Problem requirements >>
Print, from the listing below, the lines starting at the line containing "Open the Setup" and ending at the line containing "Click the 11/01/23", exactly as they stand, and print nothing else.

········

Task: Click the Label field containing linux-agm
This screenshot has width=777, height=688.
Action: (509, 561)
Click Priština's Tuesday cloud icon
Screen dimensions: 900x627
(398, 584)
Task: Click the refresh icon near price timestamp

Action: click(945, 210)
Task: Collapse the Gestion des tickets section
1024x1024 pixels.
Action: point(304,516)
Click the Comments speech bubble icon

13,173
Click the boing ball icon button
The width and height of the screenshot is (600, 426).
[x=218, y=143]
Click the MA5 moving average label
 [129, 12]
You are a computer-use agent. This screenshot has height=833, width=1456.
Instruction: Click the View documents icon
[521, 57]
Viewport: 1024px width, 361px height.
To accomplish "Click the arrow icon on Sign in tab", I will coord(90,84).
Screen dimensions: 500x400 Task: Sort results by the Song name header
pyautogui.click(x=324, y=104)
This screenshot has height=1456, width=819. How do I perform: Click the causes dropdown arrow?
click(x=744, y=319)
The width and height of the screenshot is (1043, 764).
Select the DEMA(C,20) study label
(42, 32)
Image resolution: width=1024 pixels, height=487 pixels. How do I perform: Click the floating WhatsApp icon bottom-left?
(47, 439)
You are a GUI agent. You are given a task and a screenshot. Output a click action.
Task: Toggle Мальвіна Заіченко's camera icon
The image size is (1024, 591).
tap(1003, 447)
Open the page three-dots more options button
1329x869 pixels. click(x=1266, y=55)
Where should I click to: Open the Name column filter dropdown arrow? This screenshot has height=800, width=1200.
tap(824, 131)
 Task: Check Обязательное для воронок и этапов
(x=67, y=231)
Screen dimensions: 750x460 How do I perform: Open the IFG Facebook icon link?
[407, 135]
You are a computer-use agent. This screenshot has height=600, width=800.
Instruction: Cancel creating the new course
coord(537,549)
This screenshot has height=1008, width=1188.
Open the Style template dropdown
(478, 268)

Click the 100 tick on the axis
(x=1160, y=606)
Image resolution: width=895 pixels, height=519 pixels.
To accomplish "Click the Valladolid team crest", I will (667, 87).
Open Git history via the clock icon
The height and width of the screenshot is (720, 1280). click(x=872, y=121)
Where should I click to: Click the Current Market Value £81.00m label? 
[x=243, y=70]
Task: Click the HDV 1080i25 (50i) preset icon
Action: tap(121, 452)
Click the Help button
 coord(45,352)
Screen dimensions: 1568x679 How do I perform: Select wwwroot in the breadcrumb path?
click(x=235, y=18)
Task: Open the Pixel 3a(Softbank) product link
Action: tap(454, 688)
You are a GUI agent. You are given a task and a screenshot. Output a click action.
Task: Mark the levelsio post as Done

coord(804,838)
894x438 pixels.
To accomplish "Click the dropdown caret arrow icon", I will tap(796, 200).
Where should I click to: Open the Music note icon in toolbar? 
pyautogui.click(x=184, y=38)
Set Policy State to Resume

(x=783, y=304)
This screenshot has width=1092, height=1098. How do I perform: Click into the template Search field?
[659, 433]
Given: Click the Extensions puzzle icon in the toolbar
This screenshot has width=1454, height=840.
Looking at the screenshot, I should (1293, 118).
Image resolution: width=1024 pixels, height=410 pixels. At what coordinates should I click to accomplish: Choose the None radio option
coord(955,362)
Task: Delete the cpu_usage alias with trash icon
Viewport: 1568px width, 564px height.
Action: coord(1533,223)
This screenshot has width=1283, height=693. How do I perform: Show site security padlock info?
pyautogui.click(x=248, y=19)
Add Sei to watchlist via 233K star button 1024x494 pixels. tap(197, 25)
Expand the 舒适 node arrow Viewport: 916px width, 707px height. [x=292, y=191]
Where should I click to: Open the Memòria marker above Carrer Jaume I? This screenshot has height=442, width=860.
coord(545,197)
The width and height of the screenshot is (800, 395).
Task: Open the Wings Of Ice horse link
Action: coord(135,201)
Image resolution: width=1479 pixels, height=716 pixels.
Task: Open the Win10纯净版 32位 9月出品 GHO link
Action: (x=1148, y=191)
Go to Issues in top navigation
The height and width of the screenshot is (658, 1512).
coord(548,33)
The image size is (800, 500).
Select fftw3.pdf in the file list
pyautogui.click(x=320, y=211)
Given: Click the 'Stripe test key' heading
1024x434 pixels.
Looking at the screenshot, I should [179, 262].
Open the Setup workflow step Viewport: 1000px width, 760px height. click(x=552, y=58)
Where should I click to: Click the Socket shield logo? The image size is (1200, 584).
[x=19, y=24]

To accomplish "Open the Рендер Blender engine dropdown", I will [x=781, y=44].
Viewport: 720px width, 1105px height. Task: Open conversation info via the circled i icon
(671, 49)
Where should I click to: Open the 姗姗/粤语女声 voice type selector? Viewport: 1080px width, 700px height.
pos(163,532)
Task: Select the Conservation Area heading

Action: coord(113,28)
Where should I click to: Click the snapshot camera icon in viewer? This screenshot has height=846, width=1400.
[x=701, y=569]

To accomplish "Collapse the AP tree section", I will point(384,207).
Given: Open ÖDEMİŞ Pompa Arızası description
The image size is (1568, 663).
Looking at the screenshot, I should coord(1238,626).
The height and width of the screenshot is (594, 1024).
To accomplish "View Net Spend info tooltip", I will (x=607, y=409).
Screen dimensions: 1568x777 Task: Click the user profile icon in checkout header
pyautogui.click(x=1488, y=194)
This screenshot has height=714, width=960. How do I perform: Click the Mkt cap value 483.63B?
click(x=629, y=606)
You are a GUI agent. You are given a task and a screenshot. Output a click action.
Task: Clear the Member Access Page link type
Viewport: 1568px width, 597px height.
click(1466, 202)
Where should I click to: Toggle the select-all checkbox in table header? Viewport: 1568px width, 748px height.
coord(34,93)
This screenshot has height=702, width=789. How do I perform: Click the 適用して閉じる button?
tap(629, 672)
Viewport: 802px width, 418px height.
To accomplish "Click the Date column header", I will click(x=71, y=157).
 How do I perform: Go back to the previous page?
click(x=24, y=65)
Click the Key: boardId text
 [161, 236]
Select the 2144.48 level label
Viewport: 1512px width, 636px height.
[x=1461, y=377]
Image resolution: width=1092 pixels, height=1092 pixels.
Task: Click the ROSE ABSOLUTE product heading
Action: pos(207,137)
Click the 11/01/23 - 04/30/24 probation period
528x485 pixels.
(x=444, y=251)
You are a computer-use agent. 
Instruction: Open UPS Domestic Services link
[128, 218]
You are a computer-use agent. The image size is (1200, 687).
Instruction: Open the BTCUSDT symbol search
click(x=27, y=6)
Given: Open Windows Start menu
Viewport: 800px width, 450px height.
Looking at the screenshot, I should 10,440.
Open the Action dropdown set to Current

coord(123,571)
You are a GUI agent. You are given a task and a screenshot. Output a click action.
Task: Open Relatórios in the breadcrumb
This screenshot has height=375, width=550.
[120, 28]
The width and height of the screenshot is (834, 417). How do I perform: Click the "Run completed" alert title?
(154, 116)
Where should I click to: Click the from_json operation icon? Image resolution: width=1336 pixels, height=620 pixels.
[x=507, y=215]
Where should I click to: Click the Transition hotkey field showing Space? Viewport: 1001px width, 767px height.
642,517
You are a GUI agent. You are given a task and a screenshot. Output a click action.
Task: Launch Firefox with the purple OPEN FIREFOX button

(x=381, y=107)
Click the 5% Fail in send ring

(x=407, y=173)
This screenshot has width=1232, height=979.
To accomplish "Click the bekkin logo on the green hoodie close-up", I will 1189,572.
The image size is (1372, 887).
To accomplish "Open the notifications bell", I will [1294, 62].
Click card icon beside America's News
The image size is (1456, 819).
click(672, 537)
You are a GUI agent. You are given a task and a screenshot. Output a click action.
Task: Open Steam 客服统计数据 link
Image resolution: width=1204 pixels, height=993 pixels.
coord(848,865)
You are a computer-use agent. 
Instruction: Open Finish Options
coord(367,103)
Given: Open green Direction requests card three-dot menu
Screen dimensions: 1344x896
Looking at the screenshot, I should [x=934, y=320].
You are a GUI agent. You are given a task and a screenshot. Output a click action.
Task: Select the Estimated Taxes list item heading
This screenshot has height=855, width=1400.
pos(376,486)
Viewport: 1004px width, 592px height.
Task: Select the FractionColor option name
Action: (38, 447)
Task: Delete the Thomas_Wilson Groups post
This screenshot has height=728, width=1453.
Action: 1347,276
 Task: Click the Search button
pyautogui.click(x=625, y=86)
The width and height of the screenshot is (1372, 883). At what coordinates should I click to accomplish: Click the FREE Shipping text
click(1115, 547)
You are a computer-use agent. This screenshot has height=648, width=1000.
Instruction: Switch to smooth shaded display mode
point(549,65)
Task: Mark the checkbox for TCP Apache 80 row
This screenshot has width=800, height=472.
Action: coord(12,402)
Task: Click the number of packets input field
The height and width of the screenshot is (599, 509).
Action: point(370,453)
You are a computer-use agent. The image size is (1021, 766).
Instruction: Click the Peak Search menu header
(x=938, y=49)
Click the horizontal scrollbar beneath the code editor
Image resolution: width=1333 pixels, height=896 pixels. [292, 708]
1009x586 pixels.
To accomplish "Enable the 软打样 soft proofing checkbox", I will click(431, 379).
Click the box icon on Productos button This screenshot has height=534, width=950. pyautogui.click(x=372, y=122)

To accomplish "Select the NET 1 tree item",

········

Answer box >>
Open the Setup workflow step Viewport: 1000px width, 760px height. click(x=552, y=58)
Where should I click to: Click the Socket shield logo? The image size is (1200, 584).
[x=19, y=24]

To accomplish "Open the Рендер Blender engine dropdown", I will [x=781, y=44].
Viewport: 720px width, 1105px height. Task: Open conversation info via the circled i icon
(671, 49)
Where should I click to: Open the 姗姗/粤语女声 voice type selector? Viewport: 1080px width, 700px height.
pos(163,532)
Task: Select the Conservation Area heading

Action: coord(113,28)
Where should I click to: Click the snapshot camera icon in viewer? This screenshot has height=846, width=1400.
[x=701, y=569]

To accomplish "Collapse the AP tree section", I will point(384,207).
Given: Open ÖDEMİŞ Pompa Arızası description
The image size is (1568, 663).
Looking at the screenshot, I should coord(1238,626).
The height and width of the screenshot is (594, 1024).
To accomplish "View Net Spend info tooltip", I will (x=607, y=409).
Screen dimensions: 1568x777 Task: Click the user profile icon in checkout header
pyautogui.click(x=1488, y=194)
This screenshot has height=714, width=960. How do I perform: Click the Mkt cap value 483.63B?
click(x=629, y=606)
You are a GUI agent. You are given a task and a screenshot. Output a click action.
Task: Clear the Member Access Page link type
Viewport: 1568px width, 597px height.
click(1466, 202)
Where should I click to: Toggle the select-all checkbox in table header? Viewport: 1568px width, 748px height.
coord(34,93)
This screenshot has height=702, width=789. How do I perform: Click the 適用して閉じる button?
tap(629, 672)
Viewport: 802px width, 418px height.
To accomplish "Click the Date column header", I will click(x=71, y=157).
 How do I perform: Go back to the previous page?
click(x=24, y=65)
Click the Key: boardId text
 [161, 236]
Select the 2144.48 level label
Viewport: 1512px width, 636px height.
[x=1461, y=377]
Image resolution: width=1092 pixels, height=1092 pixels.
Task: Click the ROSE ABSOLUTE product heading
Action: pos(207,137)
Click the 11/01/23 - 04/30/24 probation period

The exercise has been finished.